Его сбили у самого ущелья. Правда, тогда ему удалось спастись. Пятерку возглавил я. Понимал, что в лоб их не взять, нужен маневр. Какой? Передал ребятам: «Делай, как я», – и пошел на всей скорости к тому месту, где сидели «тигры». Взяв чуть правее, я спикировал и, упав на левое крыло, летел так, пока не вышел на танки. У меня было только одно мгновение, чтобы успеть дать залп ракетными снарядами. Я использовал это мгновение, а затем рванулся вверх. Так сделали все пять машин. Проклятые «тигры» были разбиты прямым попаданием. Наша танковая армия продолжала наступление.

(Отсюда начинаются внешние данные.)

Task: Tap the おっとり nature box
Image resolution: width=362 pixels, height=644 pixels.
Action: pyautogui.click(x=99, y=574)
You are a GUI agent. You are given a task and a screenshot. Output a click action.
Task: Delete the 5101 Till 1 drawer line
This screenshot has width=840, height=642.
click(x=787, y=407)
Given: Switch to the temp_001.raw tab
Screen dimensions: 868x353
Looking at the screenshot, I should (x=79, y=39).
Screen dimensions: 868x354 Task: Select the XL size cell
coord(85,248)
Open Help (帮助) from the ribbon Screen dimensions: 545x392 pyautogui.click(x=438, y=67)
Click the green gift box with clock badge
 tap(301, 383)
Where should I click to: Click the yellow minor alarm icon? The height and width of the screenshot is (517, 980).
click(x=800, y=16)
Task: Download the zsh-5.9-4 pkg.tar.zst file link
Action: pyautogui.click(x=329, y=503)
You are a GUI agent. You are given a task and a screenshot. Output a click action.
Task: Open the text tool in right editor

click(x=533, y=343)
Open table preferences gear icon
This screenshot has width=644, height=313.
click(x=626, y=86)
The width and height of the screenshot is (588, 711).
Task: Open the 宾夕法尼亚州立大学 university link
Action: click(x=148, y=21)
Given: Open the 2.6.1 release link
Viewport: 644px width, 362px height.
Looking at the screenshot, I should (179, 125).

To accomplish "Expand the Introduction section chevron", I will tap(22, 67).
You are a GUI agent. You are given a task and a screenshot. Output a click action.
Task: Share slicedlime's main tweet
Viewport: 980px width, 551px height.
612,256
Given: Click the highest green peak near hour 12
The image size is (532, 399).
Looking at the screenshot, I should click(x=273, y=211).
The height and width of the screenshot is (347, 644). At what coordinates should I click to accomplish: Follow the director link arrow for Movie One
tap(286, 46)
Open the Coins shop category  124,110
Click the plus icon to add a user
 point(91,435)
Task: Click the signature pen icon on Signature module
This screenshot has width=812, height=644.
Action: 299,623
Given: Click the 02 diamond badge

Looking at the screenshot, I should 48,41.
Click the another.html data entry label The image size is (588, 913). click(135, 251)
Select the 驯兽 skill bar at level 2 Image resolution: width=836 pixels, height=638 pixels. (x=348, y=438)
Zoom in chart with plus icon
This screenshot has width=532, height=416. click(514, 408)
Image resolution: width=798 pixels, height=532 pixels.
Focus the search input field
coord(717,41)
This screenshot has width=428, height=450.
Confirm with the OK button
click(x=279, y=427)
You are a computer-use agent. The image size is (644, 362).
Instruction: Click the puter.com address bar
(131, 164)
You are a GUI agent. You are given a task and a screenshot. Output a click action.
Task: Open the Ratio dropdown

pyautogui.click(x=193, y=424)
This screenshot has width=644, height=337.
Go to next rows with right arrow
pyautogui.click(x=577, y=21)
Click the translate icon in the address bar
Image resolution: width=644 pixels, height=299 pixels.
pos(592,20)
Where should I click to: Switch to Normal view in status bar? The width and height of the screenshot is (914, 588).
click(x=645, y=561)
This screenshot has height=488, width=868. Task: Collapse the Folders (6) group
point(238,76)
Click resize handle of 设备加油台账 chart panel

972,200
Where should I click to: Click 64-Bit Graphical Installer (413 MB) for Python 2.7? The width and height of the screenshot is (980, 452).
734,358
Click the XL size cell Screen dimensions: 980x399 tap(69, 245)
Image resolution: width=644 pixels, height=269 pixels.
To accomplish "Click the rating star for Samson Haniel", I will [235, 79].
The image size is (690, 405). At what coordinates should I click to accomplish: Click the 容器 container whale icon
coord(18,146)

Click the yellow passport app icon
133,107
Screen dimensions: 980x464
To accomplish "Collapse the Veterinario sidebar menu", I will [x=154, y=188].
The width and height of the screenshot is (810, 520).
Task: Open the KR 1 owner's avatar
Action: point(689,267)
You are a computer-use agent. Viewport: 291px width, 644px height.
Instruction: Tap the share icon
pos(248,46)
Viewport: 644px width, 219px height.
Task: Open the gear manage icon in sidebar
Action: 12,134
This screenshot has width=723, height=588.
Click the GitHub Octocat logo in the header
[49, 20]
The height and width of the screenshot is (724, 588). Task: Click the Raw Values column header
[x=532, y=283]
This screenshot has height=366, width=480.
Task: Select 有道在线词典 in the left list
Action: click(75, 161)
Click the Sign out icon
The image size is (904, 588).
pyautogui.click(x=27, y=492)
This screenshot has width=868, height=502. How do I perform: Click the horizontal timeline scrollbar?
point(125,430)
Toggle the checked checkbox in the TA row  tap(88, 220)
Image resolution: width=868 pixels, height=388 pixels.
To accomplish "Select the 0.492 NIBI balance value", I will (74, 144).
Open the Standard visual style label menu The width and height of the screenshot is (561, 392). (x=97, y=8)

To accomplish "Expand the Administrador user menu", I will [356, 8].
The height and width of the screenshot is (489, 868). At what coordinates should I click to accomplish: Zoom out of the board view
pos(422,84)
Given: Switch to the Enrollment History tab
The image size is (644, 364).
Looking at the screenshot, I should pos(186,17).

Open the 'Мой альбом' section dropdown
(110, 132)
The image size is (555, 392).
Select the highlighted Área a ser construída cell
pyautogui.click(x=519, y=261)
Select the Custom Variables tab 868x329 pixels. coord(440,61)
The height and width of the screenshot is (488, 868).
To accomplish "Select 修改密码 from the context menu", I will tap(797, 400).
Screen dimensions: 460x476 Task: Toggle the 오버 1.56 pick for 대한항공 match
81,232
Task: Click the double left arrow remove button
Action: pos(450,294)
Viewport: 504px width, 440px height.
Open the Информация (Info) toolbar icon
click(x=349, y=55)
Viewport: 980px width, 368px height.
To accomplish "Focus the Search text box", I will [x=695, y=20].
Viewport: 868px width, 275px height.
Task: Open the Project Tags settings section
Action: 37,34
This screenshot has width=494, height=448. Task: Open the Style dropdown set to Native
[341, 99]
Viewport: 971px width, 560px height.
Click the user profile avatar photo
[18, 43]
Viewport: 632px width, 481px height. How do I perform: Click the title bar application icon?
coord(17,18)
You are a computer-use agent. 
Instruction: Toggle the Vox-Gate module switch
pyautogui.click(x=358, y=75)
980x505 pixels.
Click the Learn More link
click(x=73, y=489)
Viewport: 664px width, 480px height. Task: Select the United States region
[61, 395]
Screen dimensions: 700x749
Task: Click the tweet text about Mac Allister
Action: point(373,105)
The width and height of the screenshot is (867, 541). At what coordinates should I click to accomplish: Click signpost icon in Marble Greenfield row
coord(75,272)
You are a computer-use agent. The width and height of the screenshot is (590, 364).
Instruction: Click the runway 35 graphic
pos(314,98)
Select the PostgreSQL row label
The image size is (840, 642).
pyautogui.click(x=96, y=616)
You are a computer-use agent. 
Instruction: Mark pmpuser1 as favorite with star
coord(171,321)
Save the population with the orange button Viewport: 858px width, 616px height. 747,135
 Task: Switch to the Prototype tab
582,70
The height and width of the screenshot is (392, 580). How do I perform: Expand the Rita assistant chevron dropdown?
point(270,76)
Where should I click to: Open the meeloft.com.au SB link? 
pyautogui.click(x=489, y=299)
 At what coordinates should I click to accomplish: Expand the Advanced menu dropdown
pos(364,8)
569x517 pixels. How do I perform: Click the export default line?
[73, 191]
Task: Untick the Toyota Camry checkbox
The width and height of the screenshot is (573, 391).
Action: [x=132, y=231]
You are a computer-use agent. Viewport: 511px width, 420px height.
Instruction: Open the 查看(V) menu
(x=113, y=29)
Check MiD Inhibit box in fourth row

Позже неподалеку от тех мест погиб мой лучший друг, Герой Советского Союза Евгений Алехнович. Он был немногим старше меня. Добро-
душный и веселый парень, совсем не умел сердиться и мастерски летал. Его знали не только летчики, но и танкисты, с которыми он любил побалагурить, и артиллеристы, которых Женя очень уважал, знали его почерк и гитлеровские летчики. Алехнович никогда не уходил от боя, он не умел этого делать. Меня связывало с ним многое. Как-то во время Корсунь-Шевченковской операции его машину зажгли очередью из эрликона. Женя дотянул до земли, выскочил из кабины и схватился за пистолет – все, что у него оставалось. Я сел рядом с ним и забрал его к себе в машину. Нас расстреливали с земли и с воздуха, но мы все-таки выбрались. После этого случая мы с Алехновичем побратались. Десятки раз летали вместе на охоту, жгли фашистские танки, бомбили батареи. Он никогда не уходил, если видел, что мне приходится туго. Даже если у него не оставалось уже ни одного патрона.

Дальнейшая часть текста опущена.